Maybe he was crazy. Most men would be reduced to PTSD cases by the shit he’d been through since Dwayne asked him to join Team Tauber. Jimbo found that instead, it gave him peace. It made everything seem more real. Every breath he took was like an invigorating drug washing his lungs and heart and brain clean. It wasn’t just thrill-junkie euphoria either. That was the kind of thing Lee Hammond lived for. Maybe, he thought, it’s like I belong here in the past. Maybe it was in his blood. He was just a red-skinned savage deep down inside and little more than a century from the last time his people lived the old way. Well, if that was it, then he could get behind that. There might be one of these times he’d just stay behind to make his own history.
Bat, trotting behind him, said something. Jimmy Smalls came out of his own thoughts. “Yeah?” he said, stopping.
“We need to think about resting these guys,” Bat said again.
“Past time we took a look at Boats’ condition, too,” he said.
The sun had sunk low over the hills now. They’d moved out of the tree line to a lower elevation of a broken country of ridgelines marching in descending order to the coastal plain. Jimbo waved the stretcher-bearers to halt and lower their passenger. The other tag-alongs stopped as well.

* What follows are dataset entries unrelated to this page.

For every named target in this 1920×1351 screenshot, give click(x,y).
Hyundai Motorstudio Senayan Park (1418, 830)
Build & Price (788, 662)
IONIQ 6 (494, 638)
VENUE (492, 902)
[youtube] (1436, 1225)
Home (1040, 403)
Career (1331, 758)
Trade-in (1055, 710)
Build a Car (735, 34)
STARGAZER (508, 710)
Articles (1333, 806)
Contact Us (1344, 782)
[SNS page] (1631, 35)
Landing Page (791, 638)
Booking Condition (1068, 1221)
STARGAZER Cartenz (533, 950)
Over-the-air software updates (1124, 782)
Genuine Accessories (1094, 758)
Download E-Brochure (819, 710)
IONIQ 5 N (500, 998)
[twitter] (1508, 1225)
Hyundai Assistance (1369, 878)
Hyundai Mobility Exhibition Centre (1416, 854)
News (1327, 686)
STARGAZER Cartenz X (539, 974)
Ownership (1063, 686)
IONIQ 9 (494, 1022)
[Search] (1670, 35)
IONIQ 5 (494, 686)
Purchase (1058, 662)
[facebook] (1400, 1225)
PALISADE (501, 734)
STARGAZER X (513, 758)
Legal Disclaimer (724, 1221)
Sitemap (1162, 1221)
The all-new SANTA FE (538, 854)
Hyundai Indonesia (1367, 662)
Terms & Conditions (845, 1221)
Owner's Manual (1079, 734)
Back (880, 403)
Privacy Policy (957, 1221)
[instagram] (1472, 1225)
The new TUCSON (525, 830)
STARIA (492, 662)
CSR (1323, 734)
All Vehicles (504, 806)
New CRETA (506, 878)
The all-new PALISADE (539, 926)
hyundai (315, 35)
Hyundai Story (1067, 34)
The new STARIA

“I’m going to run ahead to Lee and let him know,” Jimbo said and pointed up a slope to a grassy peak atop a hillock. “How about you move the unit up to where we can keep watch on our six from that high ground?” Bat nodded and spoke to the few men she knew understood Hebrew.
They made camp on the slope of the hillside below the peak. Hammond took a prone position at the crest to watch the ground around them. It was a nasty badlands that terraced away down to the coast three days hard march from their current position. The land here was riven with shallow gullies that could hide an army in its shadows. These furrows could also hide their unit from sight so long as they found ones they could follow westerly. They’d take a short break and move on to increase their lead on any pursuing force.
Bat and Chaz tended to Boats. The SEAL’s skin was hot to the touch, the wound area inflated and angry-looking. Boats was in and out of consciousness. Bat managed to get some water into him while Chaz strapped a Mylar blanket over him. They shot him up with a new infusion of antibiotics and antipyretics close to the wound site. Now it was up to time, the power of prayer and the sailor’s dogged will to live.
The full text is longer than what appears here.